The speed difference between fluorescence and phosphorescence is driven by what happens after electrons from the electrical current running through the OLED material slide into the high energy level within the molecule’s available electron orbitals, known as an excited state—sort of like jumping onto a rung of a ladder. In fluorescence, they can immediately release the energy as light, jumping back down to the ground state. But in phosphorescence, they have to make a conversion first.
The conversion has to do with the electron’s spin. Each electron has a partner in its ground state, and a quantum mechanical rule—Pauli Exclusion Principle—demands that they spin in opposite directions. But when an electron slides into that higher rung, it can end up spinning in either direction because each electron is now alone in its orbital. It only remains opposite its partner a quarter of the time, and this is the case that results in fluorescence.
Phosphorescence is three times more efficient because it harnesses the other 75% of excited electrons too, but it requires the electron to flip its spin before it can come back down. In conventional phosphorescent materials, the large atomic nucleus of the heavy metal generates a magnetic field that forces the same spin direction excited electron to turn quickly, resulting in faster light emission as it returns to its ground state.
The new material positions a 2D layer of molybdenum and sulfur near a similarly thin layer of the organic light emitting material, achieving the same effect by physical proximity without any chemical bonding. This hybrid construction sped up light emission by 1,000 times, achieving speeds fast enough for modern displays.
Light emission happens entirely within the organic material without having the weak metal-organic ligand bonding, helping the material last longer. Phosphorescent OLEDs that rely on heavy metals also use the metals to help produce the color, and the weaker chemical bonds between the metal and organic material can break apart when two excited electrons come into contact, dimming out the pixel.

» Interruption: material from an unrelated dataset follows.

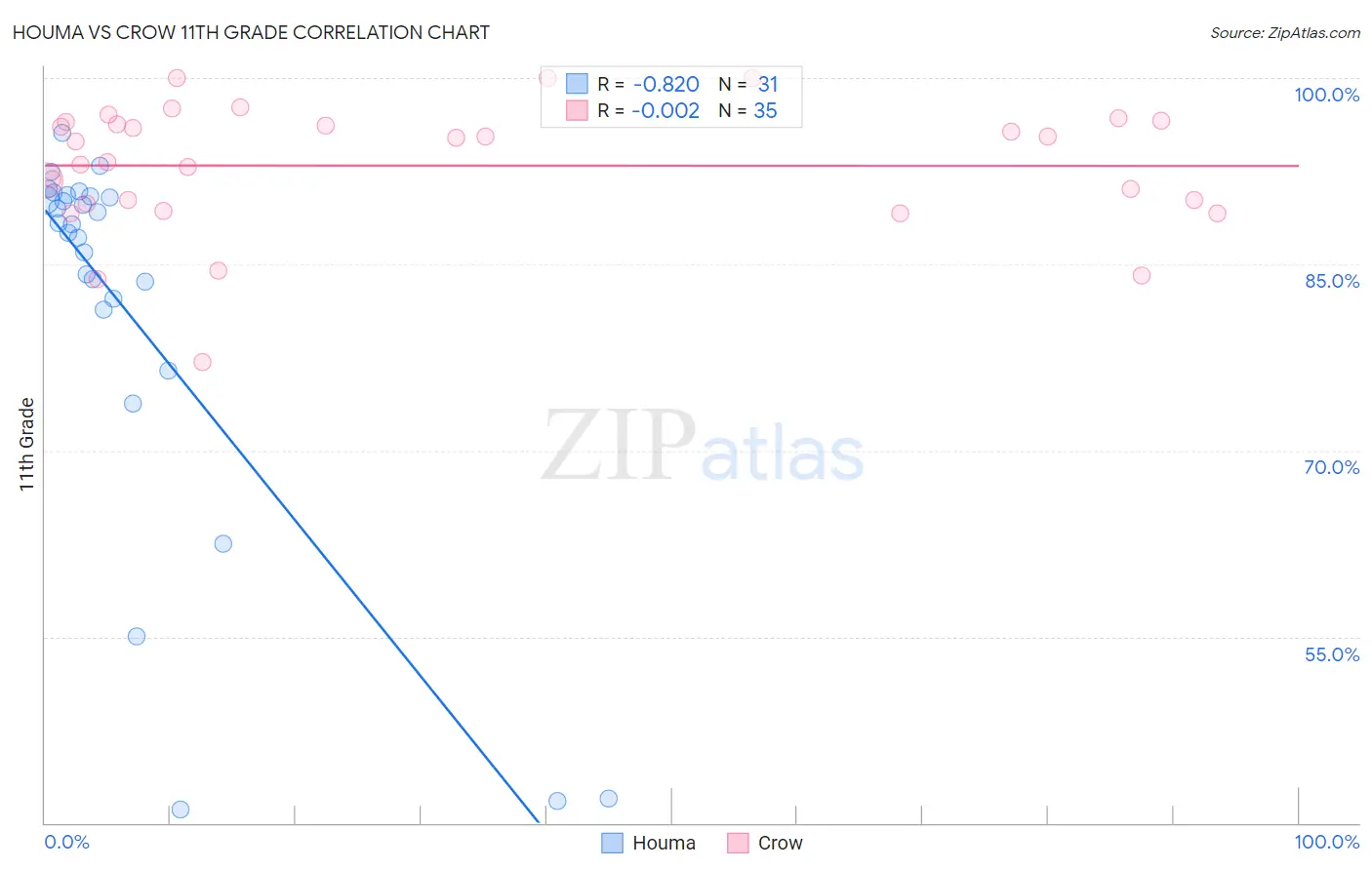
Task: Click the 11th Grade y-axis title
Action: tap(27, 444)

Pixel burnout is a particular problem for high energy blue light that has yet to be solved, but the research team hopes their new design approach can help work towards stable, blue phosphorescent pixels. Current OLEDs use phosphorescent red and green pixels and fluorescent blue pixels, avoiding blue pixel burnout at the expense of lower energy efficiency.

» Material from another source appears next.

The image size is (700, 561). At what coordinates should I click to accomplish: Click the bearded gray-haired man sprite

Beyond the potential applications, analysis of this molecular hybrid system measured something once thought to be impossible—paired electrons sharing an orbital seemed to have a combined spin under dark conditions, suggesting a forbidden ‘triplet’ state when instead their spins should cancel one another out.
“We don’t yet fully understand what causes this triplet character in the ground state because this violates the Pauli Exclusion Principle. That is very impossible, but looking at the measurement data, yes, that seems to be the case,” Kim said. “That’s why we have a lot of questions about what really makes that happen.”
The research team will explore how the material achieves triplet character ground states while also pursuing potential spintronics device applications.
The team has applied for patent protection with the assistance of U-M Innovation Partnerships and is seeking partners to create devices using this new type of material.
This work was supported by the National Research Foundation of Korea grant funded by the Korea government and START grant from the U-M College of Engineering.
Collaborators from the University of California, Berkeley and Dongguk University contributed to the study. Jinsang Kim is also a director of academic programs for macromolecular science and engineering and a professor of chemistry.